[Data items]
==*==

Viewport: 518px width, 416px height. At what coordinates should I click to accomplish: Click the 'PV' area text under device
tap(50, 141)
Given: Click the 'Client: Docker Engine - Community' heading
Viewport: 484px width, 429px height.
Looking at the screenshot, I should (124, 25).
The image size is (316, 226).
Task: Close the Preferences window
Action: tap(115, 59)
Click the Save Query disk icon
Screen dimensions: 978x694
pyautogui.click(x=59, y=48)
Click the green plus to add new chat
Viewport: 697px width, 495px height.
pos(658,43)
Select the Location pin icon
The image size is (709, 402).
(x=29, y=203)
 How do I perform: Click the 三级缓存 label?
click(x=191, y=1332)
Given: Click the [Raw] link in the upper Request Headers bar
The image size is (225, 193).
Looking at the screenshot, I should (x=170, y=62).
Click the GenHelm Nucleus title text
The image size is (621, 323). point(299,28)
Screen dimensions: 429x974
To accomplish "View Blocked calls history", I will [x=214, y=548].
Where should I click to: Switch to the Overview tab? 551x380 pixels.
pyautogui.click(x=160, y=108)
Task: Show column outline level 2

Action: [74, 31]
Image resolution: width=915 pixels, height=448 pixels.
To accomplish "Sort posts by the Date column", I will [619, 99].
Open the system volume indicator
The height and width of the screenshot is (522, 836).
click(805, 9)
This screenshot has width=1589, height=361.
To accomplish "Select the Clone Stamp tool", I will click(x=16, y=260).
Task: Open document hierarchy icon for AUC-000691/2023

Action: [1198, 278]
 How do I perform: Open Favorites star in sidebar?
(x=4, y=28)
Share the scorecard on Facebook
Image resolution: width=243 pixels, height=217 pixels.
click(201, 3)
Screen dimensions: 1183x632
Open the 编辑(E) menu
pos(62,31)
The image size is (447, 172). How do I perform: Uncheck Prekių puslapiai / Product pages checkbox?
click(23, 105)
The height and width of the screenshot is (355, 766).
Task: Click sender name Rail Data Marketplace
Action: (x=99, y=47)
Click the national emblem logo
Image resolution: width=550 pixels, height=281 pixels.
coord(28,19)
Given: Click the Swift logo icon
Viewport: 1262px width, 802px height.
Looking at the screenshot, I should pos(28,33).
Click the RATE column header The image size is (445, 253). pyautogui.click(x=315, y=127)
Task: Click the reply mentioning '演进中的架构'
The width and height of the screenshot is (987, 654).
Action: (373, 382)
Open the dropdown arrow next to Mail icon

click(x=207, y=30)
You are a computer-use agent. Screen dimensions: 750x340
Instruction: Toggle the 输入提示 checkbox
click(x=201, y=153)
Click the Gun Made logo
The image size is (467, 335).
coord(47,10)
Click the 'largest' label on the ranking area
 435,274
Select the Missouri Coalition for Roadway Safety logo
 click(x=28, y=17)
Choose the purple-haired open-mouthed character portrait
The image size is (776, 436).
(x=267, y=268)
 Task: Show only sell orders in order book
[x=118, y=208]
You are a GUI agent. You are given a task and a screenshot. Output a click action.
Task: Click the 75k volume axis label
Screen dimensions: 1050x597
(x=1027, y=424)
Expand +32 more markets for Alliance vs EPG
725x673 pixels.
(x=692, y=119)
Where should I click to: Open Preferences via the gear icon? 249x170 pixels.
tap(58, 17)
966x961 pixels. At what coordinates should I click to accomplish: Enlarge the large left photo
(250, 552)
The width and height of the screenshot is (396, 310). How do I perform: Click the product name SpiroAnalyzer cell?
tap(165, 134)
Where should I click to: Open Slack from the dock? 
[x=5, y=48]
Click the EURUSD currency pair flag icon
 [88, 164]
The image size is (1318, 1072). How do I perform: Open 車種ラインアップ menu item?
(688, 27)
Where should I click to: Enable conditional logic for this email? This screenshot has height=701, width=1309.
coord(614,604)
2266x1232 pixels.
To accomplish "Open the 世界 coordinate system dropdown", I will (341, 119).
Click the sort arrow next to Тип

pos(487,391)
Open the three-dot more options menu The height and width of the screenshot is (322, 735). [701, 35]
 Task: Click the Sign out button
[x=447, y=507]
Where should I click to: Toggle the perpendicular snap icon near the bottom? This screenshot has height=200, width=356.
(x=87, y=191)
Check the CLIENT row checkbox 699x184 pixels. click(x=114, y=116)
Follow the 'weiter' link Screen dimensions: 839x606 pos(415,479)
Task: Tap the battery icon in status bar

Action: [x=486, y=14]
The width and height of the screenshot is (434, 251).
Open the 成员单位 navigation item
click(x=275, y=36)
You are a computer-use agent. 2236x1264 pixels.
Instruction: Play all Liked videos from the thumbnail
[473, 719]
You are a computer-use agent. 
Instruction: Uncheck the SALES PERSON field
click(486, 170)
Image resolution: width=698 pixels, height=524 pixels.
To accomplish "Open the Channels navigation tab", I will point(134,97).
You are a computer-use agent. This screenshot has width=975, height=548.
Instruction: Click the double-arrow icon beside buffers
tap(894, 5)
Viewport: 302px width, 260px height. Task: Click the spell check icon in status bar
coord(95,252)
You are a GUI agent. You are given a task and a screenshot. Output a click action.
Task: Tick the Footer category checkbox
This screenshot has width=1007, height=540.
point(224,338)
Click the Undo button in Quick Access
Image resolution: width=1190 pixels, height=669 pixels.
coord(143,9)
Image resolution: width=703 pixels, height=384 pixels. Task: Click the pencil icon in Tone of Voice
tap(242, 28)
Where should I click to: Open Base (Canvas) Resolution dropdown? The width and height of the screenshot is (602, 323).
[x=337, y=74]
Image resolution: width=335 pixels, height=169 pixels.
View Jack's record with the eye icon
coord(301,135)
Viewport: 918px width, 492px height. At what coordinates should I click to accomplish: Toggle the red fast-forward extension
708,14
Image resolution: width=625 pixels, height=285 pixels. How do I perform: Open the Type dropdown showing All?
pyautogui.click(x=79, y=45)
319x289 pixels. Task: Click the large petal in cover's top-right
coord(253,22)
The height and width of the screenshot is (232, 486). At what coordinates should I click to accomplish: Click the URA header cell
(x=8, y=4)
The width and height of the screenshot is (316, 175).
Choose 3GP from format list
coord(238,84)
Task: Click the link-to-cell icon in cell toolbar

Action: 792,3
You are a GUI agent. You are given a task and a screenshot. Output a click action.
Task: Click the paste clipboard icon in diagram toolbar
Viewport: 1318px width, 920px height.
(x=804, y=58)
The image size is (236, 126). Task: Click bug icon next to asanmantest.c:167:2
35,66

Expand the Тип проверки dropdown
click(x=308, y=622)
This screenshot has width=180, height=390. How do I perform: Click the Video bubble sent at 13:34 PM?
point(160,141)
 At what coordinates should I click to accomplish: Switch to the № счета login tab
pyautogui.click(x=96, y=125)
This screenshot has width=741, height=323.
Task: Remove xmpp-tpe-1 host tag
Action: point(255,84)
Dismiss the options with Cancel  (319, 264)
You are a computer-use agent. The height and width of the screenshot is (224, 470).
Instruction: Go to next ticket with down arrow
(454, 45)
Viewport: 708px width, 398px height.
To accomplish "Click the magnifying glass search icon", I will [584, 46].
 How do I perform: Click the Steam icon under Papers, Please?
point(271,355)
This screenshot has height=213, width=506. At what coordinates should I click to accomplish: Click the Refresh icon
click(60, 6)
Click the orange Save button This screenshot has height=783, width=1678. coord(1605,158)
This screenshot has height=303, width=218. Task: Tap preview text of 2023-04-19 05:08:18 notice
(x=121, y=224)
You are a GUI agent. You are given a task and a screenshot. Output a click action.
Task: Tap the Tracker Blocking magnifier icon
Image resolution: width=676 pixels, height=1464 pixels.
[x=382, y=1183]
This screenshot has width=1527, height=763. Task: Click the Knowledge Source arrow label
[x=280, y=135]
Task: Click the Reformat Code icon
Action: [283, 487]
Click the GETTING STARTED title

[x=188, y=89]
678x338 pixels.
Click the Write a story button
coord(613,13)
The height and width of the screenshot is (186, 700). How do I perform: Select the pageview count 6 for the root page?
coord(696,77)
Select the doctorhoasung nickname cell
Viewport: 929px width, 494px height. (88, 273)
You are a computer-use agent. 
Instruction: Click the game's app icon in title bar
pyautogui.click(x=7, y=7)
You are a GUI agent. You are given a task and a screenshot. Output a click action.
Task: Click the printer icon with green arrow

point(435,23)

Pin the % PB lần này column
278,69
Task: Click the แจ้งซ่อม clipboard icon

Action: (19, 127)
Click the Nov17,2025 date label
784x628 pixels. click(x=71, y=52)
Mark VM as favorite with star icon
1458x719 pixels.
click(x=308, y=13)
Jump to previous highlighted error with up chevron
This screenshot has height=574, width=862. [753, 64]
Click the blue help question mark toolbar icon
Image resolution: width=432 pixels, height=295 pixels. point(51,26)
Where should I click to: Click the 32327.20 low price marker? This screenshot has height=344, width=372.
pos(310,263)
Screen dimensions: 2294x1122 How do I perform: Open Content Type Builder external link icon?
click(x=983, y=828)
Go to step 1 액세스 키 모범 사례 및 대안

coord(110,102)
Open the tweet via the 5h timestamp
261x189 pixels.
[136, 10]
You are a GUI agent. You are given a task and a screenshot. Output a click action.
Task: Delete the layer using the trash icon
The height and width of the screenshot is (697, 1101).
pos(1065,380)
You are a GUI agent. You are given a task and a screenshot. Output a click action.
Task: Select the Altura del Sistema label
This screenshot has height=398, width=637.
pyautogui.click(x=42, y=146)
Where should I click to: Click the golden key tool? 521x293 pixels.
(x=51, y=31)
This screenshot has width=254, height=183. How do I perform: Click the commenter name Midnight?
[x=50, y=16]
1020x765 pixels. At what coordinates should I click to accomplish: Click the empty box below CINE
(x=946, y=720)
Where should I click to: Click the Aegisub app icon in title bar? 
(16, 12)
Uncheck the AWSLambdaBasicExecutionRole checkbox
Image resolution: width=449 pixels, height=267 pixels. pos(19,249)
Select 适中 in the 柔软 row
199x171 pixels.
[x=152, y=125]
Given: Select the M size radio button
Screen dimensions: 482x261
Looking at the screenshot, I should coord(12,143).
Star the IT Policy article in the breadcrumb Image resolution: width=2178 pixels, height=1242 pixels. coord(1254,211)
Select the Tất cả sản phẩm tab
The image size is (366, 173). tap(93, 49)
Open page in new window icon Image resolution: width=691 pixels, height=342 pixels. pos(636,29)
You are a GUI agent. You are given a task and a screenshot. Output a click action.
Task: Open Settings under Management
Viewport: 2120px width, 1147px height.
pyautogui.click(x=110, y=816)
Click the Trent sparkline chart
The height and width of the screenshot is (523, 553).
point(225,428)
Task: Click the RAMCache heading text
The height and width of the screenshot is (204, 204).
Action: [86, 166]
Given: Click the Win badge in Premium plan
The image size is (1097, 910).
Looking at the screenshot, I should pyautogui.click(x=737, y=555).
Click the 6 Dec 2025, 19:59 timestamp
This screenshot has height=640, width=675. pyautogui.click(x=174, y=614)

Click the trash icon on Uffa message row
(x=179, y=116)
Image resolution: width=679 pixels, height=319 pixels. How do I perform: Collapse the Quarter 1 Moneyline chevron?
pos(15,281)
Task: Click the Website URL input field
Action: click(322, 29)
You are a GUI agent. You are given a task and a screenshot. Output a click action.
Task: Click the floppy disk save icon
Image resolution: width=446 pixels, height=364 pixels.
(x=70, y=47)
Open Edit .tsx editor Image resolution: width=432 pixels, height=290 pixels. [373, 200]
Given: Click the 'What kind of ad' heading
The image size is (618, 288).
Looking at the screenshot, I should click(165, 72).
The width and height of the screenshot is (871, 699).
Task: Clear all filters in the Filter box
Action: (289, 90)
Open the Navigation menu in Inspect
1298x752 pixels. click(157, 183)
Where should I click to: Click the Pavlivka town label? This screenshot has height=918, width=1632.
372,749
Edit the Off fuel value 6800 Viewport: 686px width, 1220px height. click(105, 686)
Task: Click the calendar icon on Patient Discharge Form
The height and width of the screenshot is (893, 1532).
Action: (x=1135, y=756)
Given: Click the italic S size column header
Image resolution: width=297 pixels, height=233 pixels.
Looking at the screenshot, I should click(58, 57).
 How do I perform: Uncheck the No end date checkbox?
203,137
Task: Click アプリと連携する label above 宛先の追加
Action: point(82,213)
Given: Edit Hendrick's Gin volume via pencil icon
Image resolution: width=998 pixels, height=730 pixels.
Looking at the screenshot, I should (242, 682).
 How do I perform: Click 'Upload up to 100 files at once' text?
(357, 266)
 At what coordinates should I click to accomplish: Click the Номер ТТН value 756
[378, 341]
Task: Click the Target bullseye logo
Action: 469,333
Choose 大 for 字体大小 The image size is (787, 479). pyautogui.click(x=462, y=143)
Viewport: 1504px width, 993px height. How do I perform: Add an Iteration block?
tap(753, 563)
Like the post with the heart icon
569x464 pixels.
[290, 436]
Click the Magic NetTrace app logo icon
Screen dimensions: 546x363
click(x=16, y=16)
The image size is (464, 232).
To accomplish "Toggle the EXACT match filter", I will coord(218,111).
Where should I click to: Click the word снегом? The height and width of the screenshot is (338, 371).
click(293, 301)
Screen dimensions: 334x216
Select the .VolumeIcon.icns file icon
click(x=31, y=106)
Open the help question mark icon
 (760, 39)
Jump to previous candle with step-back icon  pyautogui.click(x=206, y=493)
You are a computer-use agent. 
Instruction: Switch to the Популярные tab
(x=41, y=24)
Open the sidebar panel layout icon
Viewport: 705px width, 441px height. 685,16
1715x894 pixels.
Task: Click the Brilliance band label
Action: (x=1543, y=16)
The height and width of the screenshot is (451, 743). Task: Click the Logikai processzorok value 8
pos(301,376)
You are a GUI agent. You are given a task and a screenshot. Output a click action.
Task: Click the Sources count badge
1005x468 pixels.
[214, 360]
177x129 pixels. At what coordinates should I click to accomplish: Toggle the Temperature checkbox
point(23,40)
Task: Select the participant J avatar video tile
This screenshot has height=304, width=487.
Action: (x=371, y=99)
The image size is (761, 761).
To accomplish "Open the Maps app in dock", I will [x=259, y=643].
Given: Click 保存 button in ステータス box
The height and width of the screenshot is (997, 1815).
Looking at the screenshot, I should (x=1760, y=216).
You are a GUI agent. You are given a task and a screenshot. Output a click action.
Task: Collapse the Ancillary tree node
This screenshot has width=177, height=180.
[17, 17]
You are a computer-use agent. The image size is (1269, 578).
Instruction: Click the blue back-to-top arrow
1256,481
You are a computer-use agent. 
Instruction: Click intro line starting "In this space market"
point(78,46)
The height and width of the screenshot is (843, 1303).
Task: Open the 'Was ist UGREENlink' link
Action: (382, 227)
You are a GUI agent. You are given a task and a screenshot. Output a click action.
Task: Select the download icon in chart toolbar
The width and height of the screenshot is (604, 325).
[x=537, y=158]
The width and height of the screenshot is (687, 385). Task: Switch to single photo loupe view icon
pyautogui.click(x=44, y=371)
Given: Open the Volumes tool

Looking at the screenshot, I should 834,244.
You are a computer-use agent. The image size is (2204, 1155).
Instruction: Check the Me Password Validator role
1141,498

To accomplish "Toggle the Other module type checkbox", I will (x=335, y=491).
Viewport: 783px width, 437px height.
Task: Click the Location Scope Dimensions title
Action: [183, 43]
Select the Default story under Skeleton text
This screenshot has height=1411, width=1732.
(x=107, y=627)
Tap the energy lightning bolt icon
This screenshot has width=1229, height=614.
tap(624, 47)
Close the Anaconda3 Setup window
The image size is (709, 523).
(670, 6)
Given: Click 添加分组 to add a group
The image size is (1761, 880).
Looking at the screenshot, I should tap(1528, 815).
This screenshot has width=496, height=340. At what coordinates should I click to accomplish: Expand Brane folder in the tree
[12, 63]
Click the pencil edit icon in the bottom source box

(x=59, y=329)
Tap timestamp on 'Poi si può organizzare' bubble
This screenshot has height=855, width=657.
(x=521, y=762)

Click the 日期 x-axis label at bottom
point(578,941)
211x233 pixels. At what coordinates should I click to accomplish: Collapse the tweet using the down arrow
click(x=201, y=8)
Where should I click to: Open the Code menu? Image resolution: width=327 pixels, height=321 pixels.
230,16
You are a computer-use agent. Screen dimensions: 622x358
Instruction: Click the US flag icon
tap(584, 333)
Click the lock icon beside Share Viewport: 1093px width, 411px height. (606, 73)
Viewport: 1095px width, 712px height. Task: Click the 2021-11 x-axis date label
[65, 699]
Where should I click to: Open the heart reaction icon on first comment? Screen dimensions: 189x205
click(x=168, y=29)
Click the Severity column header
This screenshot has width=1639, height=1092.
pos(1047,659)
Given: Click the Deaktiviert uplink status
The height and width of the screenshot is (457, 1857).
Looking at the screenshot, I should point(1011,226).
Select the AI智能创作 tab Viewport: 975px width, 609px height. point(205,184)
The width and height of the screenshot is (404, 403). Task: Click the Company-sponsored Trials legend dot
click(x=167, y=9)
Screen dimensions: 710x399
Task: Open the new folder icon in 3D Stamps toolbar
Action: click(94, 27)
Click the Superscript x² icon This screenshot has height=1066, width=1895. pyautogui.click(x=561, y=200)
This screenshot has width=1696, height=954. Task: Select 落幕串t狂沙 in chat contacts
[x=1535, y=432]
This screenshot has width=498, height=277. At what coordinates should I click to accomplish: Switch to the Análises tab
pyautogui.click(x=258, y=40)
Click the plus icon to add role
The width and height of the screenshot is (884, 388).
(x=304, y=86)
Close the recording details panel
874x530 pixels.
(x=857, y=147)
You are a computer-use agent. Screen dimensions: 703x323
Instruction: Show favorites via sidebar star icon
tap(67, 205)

==*==

● **Task directions**:
Extract, verbatim and in order, the lines from the one containing "Where should I click to: Switch" through the one containing "(x=692, y=119)", including both of those lines.

● **Response to this task**:
Where should I click to: Switch to the Overview tab? 551x380 pixels.
pyautogui.click(x=160, y=108)
Task: Show column outline level 2

Action: [74, 31]
Image resolution: width=915 pixels, height=448 pixels.
To accomplish "Sort posts by the Date column", I will [619, 99].
Open the system volume indicator
The height and width of the screenshot is (522, 836).
click(805, 9)
This screenshot has width=1589, height=361.
To accomplish "Select the Clone Stamp tool", I will click(x=16, y=260).
Task: Open document hierarchy icon for AUC-000691/2023

Action: [1198, 278]
 How do I perform: Open Favorites star in sidebar?
(x=4, y=28)
Share the scorecard on Facebook
Image resolution: width=243 pixels, height=217 pixels.
click(201, 3)
Screen dimensions: 1183x632
Open the 编辑(E) menu
pos(62,31)
The image size is (447, 172). How do I perform: Uncheck Prekių puslapiai / Product pages checkbox?
click(23, 105)
The height and width of the screenshot is (355, 766).
Task: Click sender name Rail Data Marketplace
Action: (x=99, y=47)
Click the national emblem logo
Image resolution: width=550 pixels, height=281 pixels.
coord(28,19)
Given: Click the Swift logo icon
Viewport: 1262px width, 802px height.
Looking at the screenshot, I should pos(28,33).
Click the RATE column header The image size is (445, 253). pyautogui.click(x=315, y=127)
Task: Click the reply mentioning '演进中的架构'
The width and height of the screenshot is (987, 654).
Action: (373, 382)
Open the dropdown arrow next to Mail icon

click(x=207, y=30)
You are a computer-use agent. Screen dimensions: 750x340
Instruction: Toggle the 输入提示 checkbox
click(x=201, y=153)
Click the Gun Made logo
The image size is (467, 335).
coord(47,10)
Click the 'largest' label on the ranking area
 435,274
Select the Missouri Coalition for Roadway Safety logo
 click(x=28, y=17)
Choose the purple-haired open-mouthed character portrait
The image size is (776, 436).
(x=267, y=268)
 Task: Show only sell orders in order book
[x=118, y=208]
You are a GUI agent. You are given a task and a screenshot. Output a click action.
Task: Click the 75k volume axis label
Screen dimensions: 1050x597
(x=1027, y=424)
Expand +32 more markets for Alliance vs EPG
725x673 pixels.
(x=692, y=119)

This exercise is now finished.